> THE RECORDS:
▽
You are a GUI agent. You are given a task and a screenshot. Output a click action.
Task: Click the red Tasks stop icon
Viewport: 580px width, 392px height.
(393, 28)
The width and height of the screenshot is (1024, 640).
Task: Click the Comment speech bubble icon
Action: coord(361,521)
△
▽
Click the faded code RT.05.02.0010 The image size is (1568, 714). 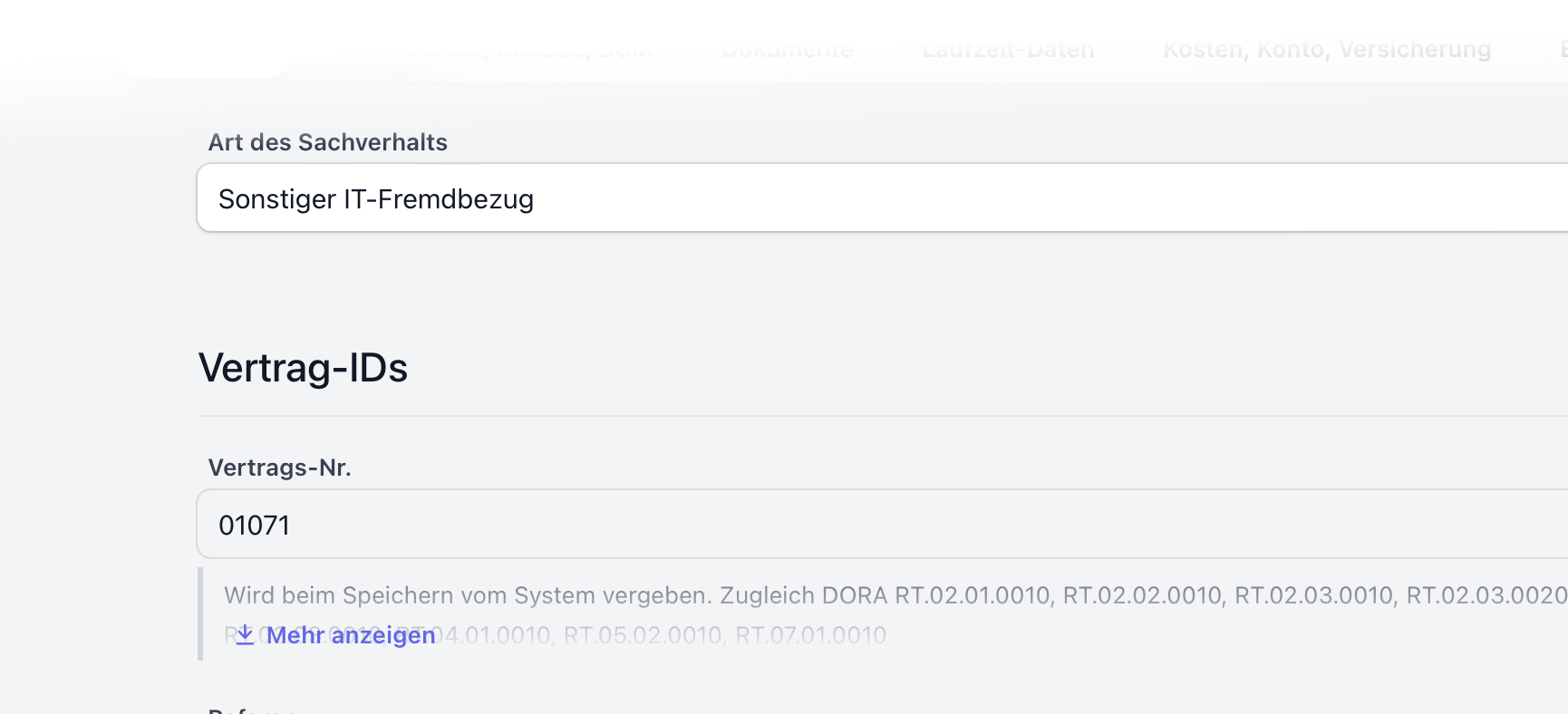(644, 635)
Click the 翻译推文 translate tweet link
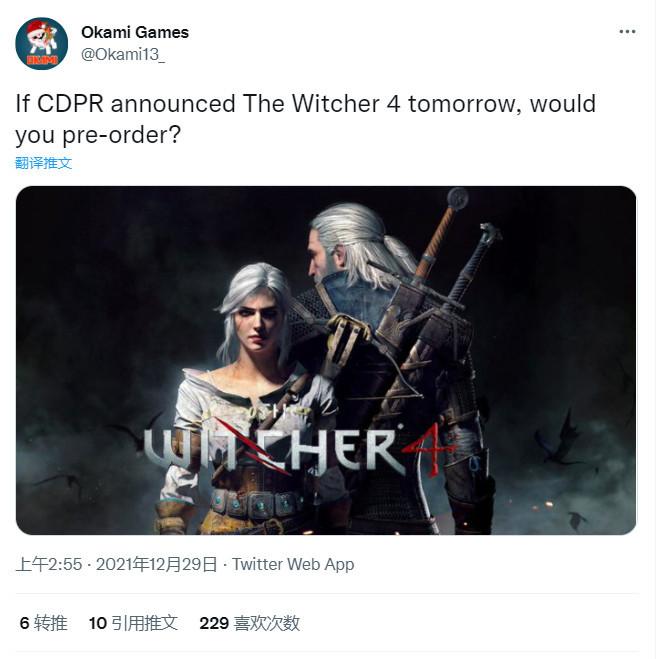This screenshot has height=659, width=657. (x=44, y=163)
△
> EXERCISE INSTRUCTIONS: Please reproduce the data verbatim, from the line containing "You are a GUI" through the line containing "Action: coord(361,521)", both lines included.

> FINAL ANSWER:
You are a GUI agent. You are given a task and a screenshot. Output a click action.
Task: Click the red Tasks stop icon
Viewport: 580px width, 392px height.
(393, 28)
The width and height of the screenshot is (1024, 640).
Task: Click the Comment speech bubble icon
Action: coord(361,521)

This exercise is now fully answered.